By: Drew Schroeder
Four years ago, I started buying Bitcoin and had absolutely no clue what I was doing. I simply saw the price “going to the moon” and decided maybe I should try and get some. I had no knowledge of the fundamentals of Bitcoin or why I was investing. Like many others, I was swept up in the mania. However, as someone who has always had a passive interest in investing, it gave me an excuse to do my own research and by doing so I gave myself a crash course in economics, monetary policy, and why Bitcoin will continue to be a part of my investment portfolio. I think it’s always important to consider alternative opinions and not get stuck in groupthink. People were spending money on this, and I wanted to know why!
To be clear, this is not investment advice, simply the perspective of a “normal guy” who went down the Bitcoin rabbit hole in 2017.
When first considering the idea of Bitcoin, it’s easy to brush it off as magic internet money that will never catch on. Why does something like this have value? Anything that challenges the status quo can be hard to grasp. The reality is that societal transforming ideas are always seen as crazy… until they’re not. Then we can’t imagine what our day-to-day lives would look like without them! Take for example this anti-electricity cartoon from the early 1900s and quote from Nobel Prize-winning economist Paul Krugman as it relates to the internet back in 1998:
After I allowed myself to be open to the idea of Bitcoin, one of the next steps was to determine why it could be important to me and worthy of investing my hard-earned money toward it. Is it simply speculative, or are there underlying fundamentals that make it worthy of holding long term? After many hours of reading and podcasts, the simple conclusion that I came to is that it’s an incredible store of value, while also having once in a lifetime asymmetric upside. Pretty good combination!
In more recent history, it has also been called a hedge against inflation, which is correlated with the store of value statement. We can see from the image below that since the creation of the Federal Reserve, the purchasing power of the US Dollar has decreased dramatically.
The ability of a centralized entity (Federal Reserve) to create new money when it’s deemed necessary causes a devaluation of the currency, while also having an inflationary effect on the prices of many goods, creating less purchasing power. In essence, our money is worth less, and things continually get more expensive. A troubling double whammy!
The incentive to save money in traditional savings accounts is less than ideal when looking through this lens.
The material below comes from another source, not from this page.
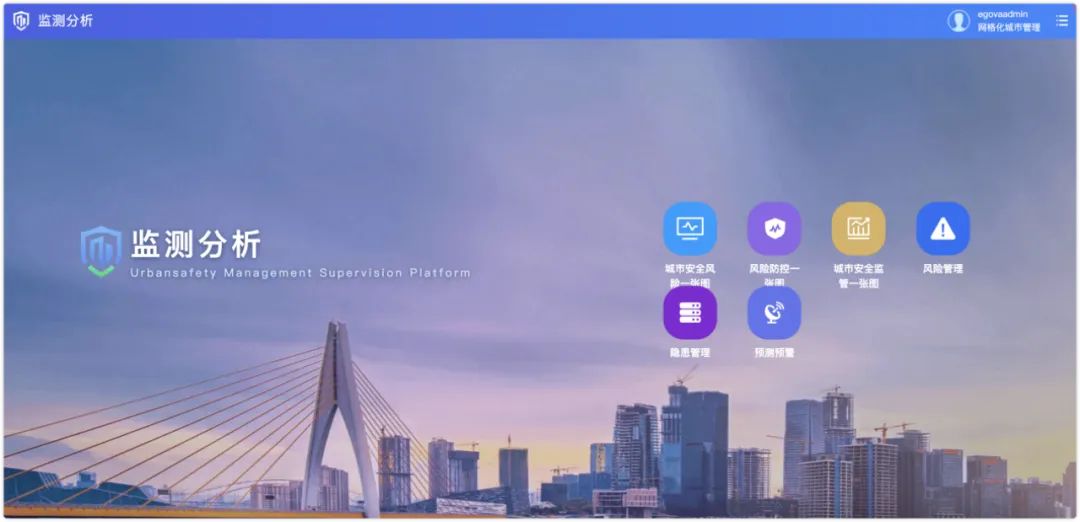Screen dimensions: 1080x522
Task: Click the 城市安全监管一张图 label text
Action: [x=858, y=275]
The minuscule yield rates along with the devaluation simply can’t keep up with the rate of inflation, which can make your savings feel like a melting ice cube. While the number in the account may not change, what it is able to buy you in the real world changes.
Where Bitcoin differs is that there is no central entity that can manipulate the supply. Unlike things like gold and paper currency, the supply is finite and pre-programmed (21 million). The market decides the value, nothing else.
While many point to Bitcoin’s volatility as a negative, which is very common in a nascent asset (only 12 years old), it has an average annual return rate of 200% since inception, and if you look at the year over year price chart, it has an “up and to the right” path of price discovery. A stark contrast to the “down and to the right” chart of the purchasing power of the US Dollar, which is why I’ll again refer to the store of value reference (protects purchasing power), and asymmetric upside (200% AAGR) thesis.
As more and more people adopt Bitcoin, network effects kick in and positively impact value. There will only ever be 21 million Bitcoin on a planet that has almost 8 billion people, so the supply squeeze will only get tighter. This is also a good time to stress that you can purchase fractions of Bitcoin. Don’t fall victim to unit bias and think it’s a whole Bitcoin or nothing! It’s a common misconception, but it’s no different than purchasing fractional stock shares. Nobody is priced out.
In circling back to the volatility argument, there is one piece of relatable information I found very interesting about a well-known company – Amazon. Amazon stock has had 8 separate events of a 50% or greater crash in stock price since it became public. I’d wager that most view Amazon as a sound investment now. Early adopters reaped larger rewards (if they held), but it is still viewed as a wise investment despite the high price tag and is included in many retirement accounts and portfolios. Increased adoption = less volatility.
People all over the world can tap into this network with an internet connection and a smartphone. The number of active users continues to grow, and institutions (Tesla, Square, Microstrategy) are starting to take notice and are taking the cash that continues to be devalued over time on their balance sheets to purchase and add Bitcoin to their corporate treasuries. Impressively, it is the fastest asset to reach a $1 trillion market cap, and El Salvador recently became the first nation-state to adopt Bitcoin as legal tender!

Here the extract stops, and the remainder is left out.